Star Wars was born out of George Lucas’ failure to secure the rights to Flash Gordon. Similarly, Lucas’s failure to adapt The Lord of the Rings resulted in Willow. Perhaps Willow wasn’t the success that Star Wars was, but the fantasy adventure still gets in its version of an unlikely hero (Warwick Davis’s titular family man), a smart-talking scoundrel (Val Kilmer’s Madmartigan), and a feisty princess (Joanne Whalley’s Sorsha). Willow was met with a mixed word-of-mouth initially, but it apparently inspired a big enough cult following to spawn the upcoming Disney+ series scheduled to be released this November.
Who Framed Roger Rabbit
Who Framed Roger Rabbit changed special effects forever with its synthesis of cartoon and live-action characters. However, that’s not the reason that it’s a classic. Robert Zemeckis found the perfect tonal balance; Who Framed Roger Rabbit is just a little too mature for kids, and a tad too wacky for adults. What easily could have been a disaster ended up being a genius satire of both noir movie clichés and the animation industry.

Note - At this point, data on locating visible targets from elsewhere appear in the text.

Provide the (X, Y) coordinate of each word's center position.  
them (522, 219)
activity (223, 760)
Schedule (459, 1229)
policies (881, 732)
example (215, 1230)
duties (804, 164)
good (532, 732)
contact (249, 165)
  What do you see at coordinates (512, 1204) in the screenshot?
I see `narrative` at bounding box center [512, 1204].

Working Girl is another example of a studio romantic-comedy that does everything right. These types of mid-budget films are rare in today’s cinematic ecosystem. Melanie Griffith stars as Tess McGill, a hardworking secretary whose boss (Sigourney Weaver) takes credit for her idea. Mike Nichols is sensitive to the way that women are treated in the workforce. The romance between Tess and Harrison Ford’s Jack Trainer is built on mutual respect.